====== SOURCE RECORDS ======
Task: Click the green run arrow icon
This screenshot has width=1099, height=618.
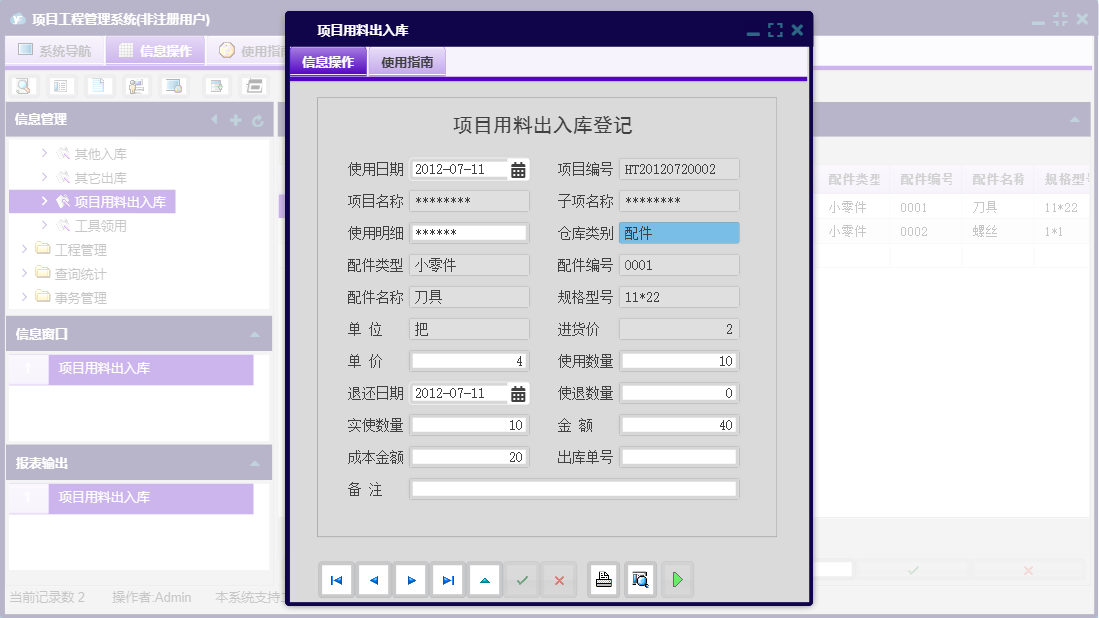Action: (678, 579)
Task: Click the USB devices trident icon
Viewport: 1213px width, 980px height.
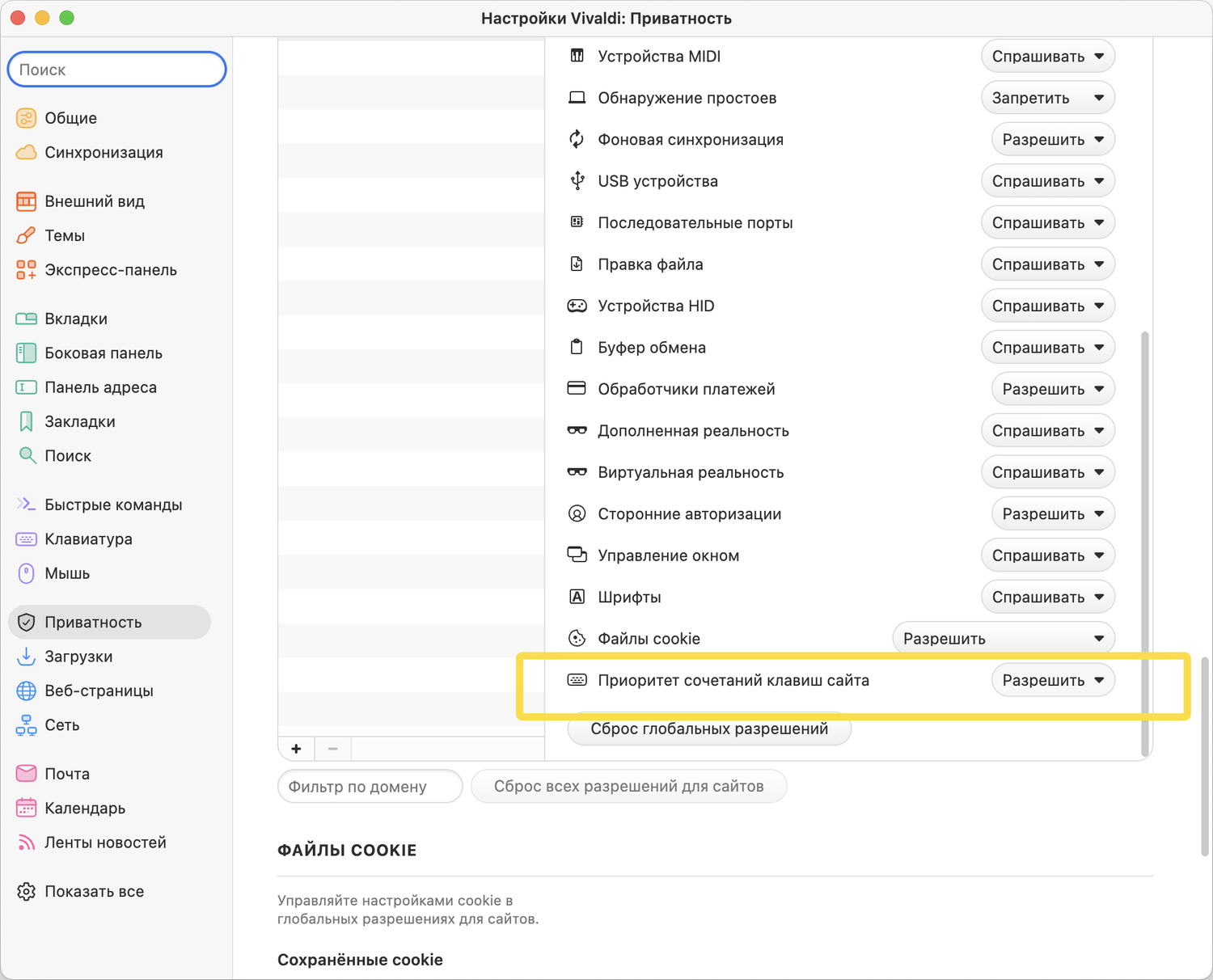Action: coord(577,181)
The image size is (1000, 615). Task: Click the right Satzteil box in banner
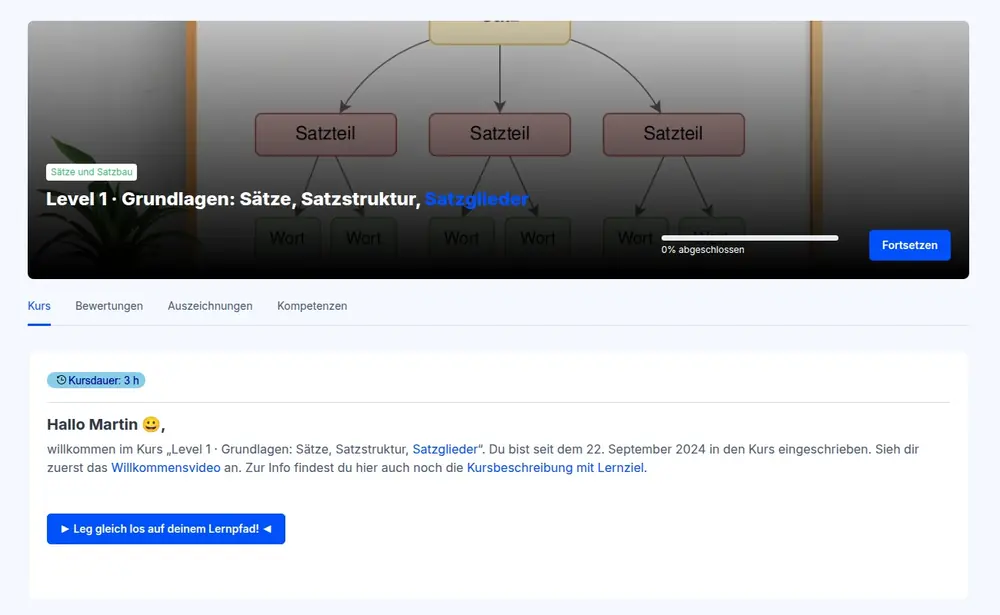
======
#### TASK DIRECTIONS:
Look through the data above. Copy every line with the string "icon" in it.

#### WRITTEN REPLY:
Task: Click the green run arrow icon
Task: Click the USB devices trident icon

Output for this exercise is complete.